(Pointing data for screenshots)
+++

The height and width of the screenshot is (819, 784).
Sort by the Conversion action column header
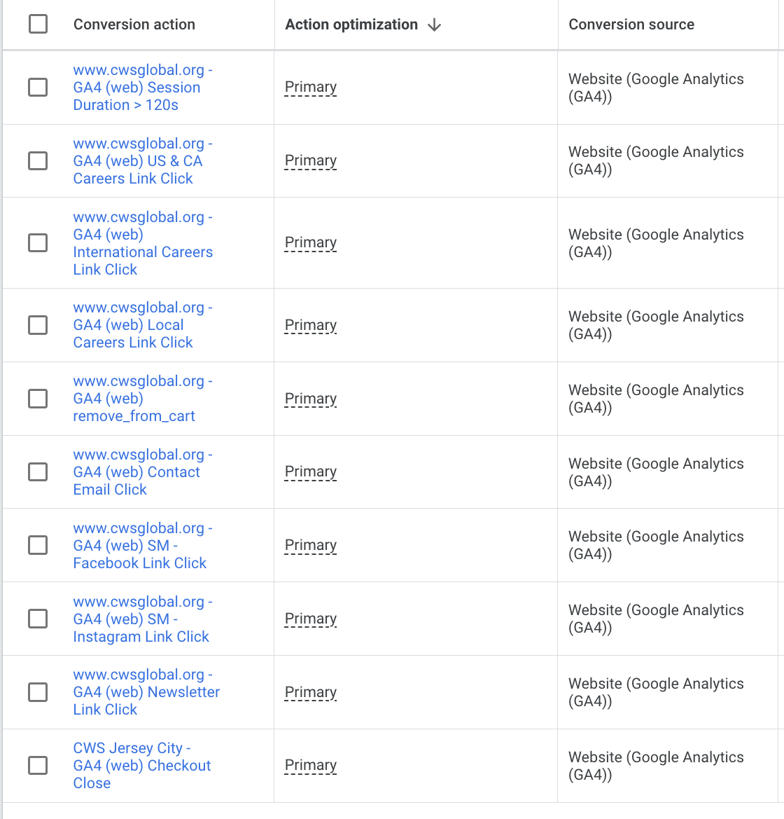point(134,25)
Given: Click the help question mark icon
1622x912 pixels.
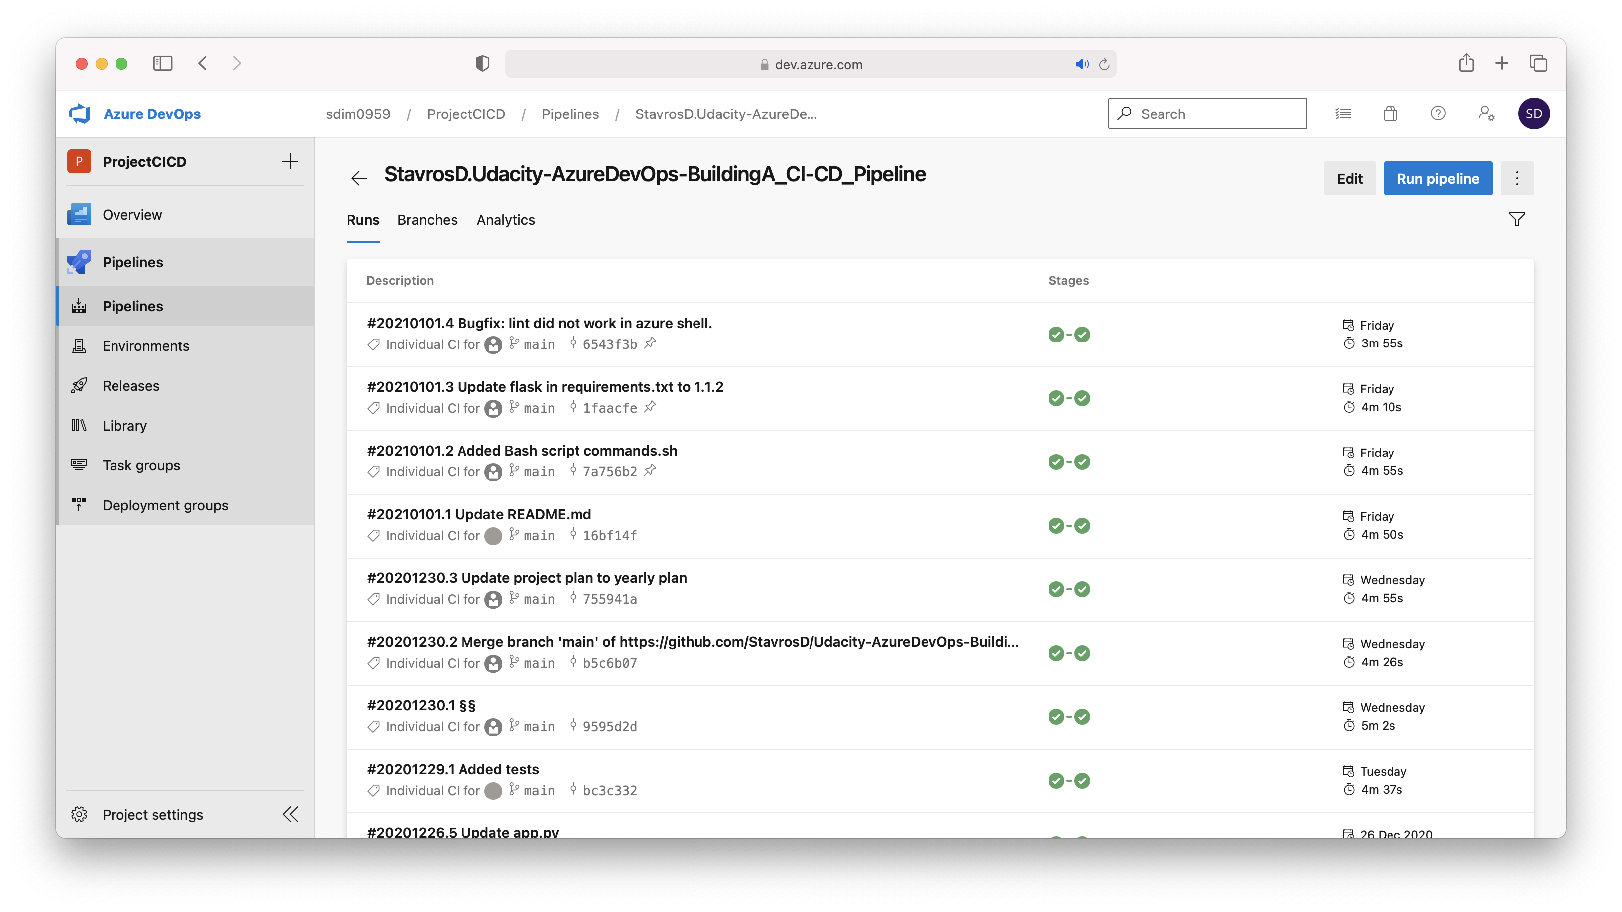Looking at the screenshot, I should (1438, 114).
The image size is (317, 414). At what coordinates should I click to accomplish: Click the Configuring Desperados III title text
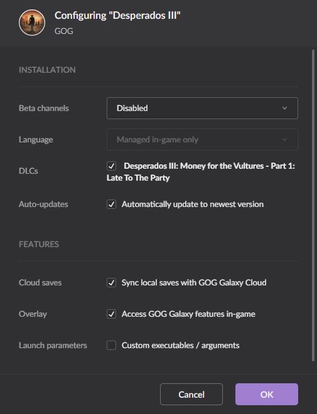coord(117,16)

+++

● Aim
Copy these records word for word, leaving out the pictures.

● Output below
The height and width of the screenshot is (819, 784).
Sort by the Conversion action column header
point(134,25)
Given: Click the help question mark icon
1622x912 pixels.
Looking at the screenshot, I should (1438, 114).
The image size is (317, 414). At what coordinates should I click to accomplish: Click the Configuring Desperados III title text
coord(117,16)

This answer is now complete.